* _DIRECTIONS_:
Scan the material below for every line with the string "computer", and copy those lines.
━━━ DATA UNDER STUDY
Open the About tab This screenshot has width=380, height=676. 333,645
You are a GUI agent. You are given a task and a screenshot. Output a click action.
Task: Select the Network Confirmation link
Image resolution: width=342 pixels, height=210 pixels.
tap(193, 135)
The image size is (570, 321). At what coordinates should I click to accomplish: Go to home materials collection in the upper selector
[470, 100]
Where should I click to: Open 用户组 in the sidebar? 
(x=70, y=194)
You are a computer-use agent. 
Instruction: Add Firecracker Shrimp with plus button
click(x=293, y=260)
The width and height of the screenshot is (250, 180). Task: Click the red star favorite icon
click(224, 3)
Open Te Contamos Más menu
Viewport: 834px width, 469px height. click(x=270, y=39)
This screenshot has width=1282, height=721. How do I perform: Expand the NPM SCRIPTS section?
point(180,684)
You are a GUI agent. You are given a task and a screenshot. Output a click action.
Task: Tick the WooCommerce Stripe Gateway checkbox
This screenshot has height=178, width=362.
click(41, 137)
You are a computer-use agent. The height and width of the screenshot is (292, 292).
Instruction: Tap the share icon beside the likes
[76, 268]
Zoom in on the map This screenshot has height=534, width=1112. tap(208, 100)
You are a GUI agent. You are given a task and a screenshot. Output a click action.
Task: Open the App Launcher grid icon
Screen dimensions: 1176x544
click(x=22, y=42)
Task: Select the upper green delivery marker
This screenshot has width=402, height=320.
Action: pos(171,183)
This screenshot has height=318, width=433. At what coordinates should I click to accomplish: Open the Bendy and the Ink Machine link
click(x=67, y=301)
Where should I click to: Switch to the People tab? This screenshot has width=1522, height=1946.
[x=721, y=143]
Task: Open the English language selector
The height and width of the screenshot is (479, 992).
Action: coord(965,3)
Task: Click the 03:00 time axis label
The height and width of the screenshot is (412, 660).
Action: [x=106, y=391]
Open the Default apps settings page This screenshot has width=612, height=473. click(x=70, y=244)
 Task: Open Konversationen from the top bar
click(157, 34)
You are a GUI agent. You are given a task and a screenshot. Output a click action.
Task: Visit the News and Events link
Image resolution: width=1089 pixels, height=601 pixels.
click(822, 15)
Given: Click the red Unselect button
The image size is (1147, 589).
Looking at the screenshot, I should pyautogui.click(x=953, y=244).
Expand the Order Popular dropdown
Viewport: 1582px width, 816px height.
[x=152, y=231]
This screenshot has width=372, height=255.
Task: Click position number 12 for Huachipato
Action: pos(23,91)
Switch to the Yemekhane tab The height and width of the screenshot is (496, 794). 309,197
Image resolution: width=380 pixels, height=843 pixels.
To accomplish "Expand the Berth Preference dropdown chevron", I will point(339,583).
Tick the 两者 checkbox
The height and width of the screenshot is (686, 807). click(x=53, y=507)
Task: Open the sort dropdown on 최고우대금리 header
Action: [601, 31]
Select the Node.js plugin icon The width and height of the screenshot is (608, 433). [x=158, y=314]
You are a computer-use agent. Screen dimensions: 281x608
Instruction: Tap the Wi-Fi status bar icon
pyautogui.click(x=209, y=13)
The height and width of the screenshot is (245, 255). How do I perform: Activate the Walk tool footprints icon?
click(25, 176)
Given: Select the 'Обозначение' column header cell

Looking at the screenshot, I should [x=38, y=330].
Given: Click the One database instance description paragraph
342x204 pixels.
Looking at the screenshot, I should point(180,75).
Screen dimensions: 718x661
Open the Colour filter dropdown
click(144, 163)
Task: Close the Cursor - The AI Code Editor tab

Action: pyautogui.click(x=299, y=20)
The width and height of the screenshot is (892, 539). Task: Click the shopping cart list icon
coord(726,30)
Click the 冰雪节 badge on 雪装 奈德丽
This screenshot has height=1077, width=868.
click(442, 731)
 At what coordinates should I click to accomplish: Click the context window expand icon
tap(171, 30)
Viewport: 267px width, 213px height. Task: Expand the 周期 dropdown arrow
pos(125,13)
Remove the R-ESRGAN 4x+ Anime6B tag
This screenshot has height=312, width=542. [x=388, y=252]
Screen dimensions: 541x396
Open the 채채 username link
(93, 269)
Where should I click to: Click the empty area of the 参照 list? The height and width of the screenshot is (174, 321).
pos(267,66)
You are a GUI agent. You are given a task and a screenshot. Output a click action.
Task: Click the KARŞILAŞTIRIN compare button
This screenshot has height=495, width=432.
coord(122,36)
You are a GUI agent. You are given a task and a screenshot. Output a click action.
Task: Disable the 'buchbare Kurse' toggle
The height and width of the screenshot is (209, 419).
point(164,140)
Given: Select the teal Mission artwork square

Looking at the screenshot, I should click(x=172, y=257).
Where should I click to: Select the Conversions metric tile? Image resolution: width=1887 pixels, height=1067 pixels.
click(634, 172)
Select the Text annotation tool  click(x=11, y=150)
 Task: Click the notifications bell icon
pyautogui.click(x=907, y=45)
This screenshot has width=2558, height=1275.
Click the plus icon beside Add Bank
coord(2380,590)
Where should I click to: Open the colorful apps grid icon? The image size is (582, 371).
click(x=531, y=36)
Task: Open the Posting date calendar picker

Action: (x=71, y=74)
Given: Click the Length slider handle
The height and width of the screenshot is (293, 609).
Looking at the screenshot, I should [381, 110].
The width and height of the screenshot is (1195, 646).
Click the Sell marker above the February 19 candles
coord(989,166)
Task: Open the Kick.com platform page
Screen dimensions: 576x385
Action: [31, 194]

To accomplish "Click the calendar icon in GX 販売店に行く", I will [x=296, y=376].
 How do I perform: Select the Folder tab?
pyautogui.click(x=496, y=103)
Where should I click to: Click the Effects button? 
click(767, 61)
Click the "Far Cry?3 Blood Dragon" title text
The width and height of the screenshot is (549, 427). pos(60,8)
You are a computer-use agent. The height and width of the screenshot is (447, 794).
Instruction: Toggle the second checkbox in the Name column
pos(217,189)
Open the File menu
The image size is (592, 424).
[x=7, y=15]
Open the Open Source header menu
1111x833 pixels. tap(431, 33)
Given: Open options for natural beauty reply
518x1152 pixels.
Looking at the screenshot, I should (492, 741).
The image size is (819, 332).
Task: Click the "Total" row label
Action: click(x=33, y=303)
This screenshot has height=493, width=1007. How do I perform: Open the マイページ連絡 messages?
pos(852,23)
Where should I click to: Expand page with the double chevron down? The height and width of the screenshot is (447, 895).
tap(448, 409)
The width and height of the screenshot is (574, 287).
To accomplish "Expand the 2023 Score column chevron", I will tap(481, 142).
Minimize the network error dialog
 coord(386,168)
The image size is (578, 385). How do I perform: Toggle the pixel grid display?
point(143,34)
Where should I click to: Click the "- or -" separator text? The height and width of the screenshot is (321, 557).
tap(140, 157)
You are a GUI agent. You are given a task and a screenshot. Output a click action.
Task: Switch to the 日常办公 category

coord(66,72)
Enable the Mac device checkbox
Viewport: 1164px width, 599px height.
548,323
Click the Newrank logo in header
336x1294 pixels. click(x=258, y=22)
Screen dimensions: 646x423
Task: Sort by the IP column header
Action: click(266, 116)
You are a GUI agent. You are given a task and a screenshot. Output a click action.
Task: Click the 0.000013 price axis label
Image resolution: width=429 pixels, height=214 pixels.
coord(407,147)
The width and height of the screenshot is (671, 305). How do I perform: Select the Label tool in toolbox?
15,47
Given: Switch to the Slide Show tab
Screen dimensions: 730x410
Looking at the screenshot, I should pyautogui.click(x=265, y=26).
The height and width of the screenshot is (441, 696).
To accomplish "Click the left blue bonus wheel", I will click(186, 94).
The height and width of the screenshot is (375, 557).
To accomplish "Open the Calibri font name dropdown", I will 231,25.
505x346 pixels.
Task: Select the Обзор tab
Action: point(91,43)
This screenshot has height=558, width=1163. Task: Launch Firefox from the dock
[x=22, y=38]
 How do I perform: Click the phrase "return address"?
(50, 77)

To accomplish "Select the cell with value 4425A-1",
━━━━━━
* _ANSWER BOX_:
You are a computer-use agent. 
You are a computer-use agent. The height and width of the screenshot is (292, 292).
You are a computer-use agent. Screen dimensions: 281x608
You are a computer-use agent. The height and width of the screenshot is (447, 794).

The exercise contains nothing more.